SQL injection in SolarWinds, no less, plus a CVE relating to access control
We now are at 3117 articles.
The Whitehouse asks for discussion, Federal CISO suggests support for eliminating passwords, a challenge to Microsoft exclusivity at USDA, Suggested Cyber Academy.
Collection is behind. We now are at 3084 articles.
Biggest recent news is an analysis from Mandiant about the extent and depth of the ongoing attacks.2848 articles. We now have 70 articles with RCE with SolarWinds . Most of those are the recent one detected by MicroSoft And it is related to exposing SSH to the internet.
You may see articles that link a recently-revealed iOS vulnerability, but the only connection is that this was done by the presumed hacker that did SolarWinds. Slight confusion has ensued.
2848 articles. Lots of the news is about Kaseya referencing SolarWinds. I've elected not to follow that story. There are many articles that I don't include, mostly the market analysis, along with the surprisingly frequent Take Control Not Working.
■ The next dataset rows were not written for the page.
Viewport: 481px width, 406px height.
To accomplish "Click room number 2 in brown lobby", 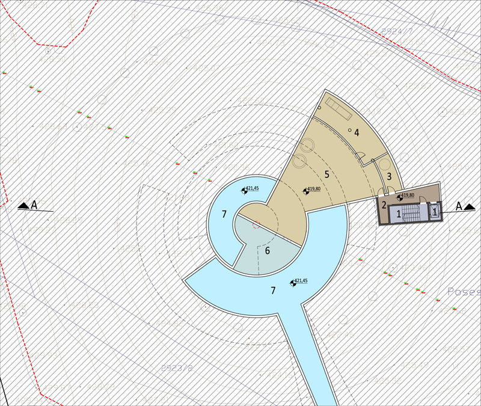I will point(384,205).
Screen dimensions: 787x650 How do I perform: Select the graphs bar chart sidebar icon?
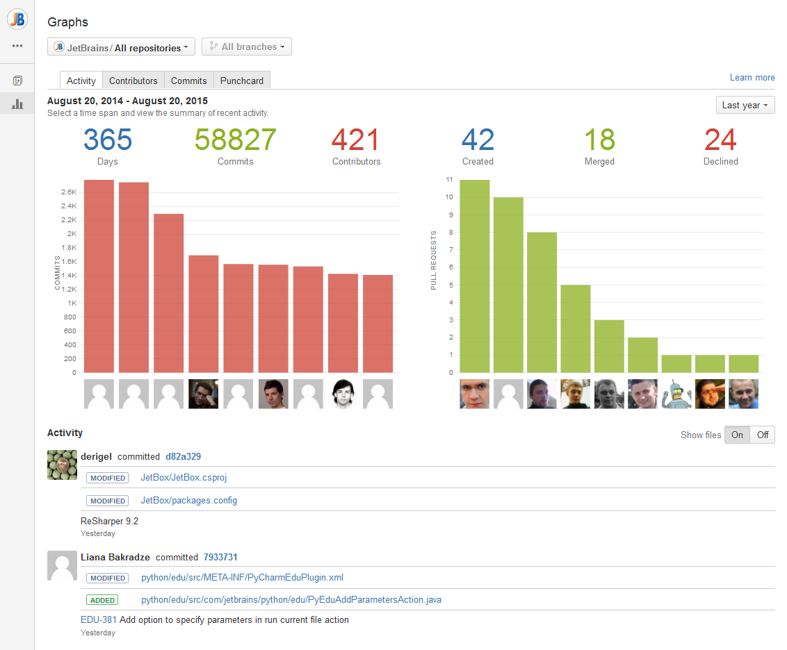coord(17,104)
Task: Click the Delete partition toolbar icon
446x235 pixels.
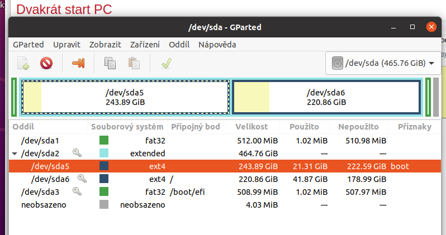Action: (46, 63)
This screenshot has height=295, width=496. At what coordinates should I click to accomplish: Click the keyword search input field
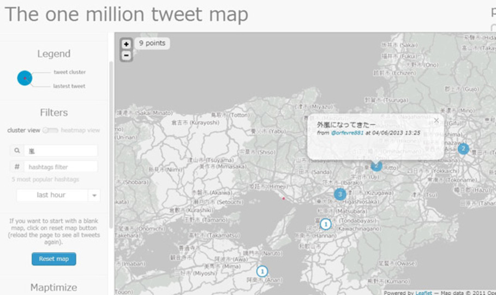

The Danish National Bank is said to have the comrpomised SolarWinds vector in their systems for seven months. The Denmark Nationalbank denies these reports
A Microsoft CS agent was compromised by the SolarWinds actors, resulting in three companies being compromised
The SEC is investigating several firms for failure to disclose breach.
Jake Sullivan says that US is preparing more sanctions for Russia.
Simple measures would have prevented the attack.
Google develops a tool to help with SBOM called SLSA.
There is a new White House Cyber Director White House Cyber director.
The collection of articles in the legal section now has the biggest article to date, where strong claims are made, some with possible non-civil liabilities.
The claims are severe, detailed, and damning. All the claims made on the SW website about security are claimed in the lawsuit to be false--a full fabrication. Multiple people are quoted, including Ian Thornton-Trump, Costin Raui, and ten former employees.
A summary:
This whole thing puts a stark emphasis on how we evaluate vendors whose software runs as root in our systems.